■ YOUR TASK:
Find every line in the material below that contains the string "görünüyor", matching case, and copy each such line in full.

BEGIN ENTRIES SUPPLIED

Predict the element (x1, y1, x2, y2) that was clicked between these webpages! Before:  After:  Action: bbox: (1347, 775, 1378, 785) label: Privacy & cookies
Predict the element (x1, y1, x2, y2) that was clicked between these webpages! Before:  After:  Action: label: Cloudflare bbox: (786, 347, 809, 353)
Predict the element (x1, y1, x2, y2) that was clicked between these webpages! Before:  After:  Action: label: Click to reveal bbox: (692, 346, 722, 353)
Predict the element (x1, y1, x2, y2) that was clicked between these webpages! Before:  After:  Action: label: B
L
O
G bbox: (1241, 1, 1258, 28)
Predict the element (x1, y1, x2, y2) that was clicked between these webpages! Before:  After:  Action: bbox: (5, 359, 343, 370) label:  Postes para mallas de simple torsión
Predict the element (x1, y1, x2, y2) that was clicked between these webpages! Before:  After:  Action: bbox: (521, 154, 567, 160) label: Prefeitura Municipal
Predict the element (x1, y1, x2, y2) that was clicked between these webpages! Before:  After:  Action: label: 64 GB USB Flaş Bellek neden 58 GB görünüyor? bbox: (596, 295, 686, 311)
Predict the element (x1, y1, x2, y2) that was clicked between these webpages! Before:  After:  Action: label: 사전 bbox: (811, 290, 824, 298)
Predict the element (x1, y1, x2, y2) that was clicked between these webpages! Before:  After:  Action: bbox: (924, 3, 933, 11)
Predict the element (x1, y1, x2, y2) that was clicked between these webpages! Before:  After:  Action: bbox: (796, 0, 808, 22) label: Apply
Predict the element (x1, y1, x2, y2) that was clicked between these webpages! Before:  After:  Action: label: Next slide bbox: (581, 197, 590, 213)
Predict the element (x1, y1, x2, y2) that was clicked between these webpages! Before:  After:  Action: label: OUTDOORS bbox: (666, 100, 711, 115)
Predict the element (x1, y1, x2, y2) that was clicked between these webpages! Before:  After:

END ENTRIES SUPPLIED

■ SOLUTION:
Predict the element (x1, y1, x2, y2) that was clicked between these webpages! Before:  After:  Action: label: 64 GB USB Flaş Bellek neden 58 GB görünüyor? bbox: (596, 295, 686, 311)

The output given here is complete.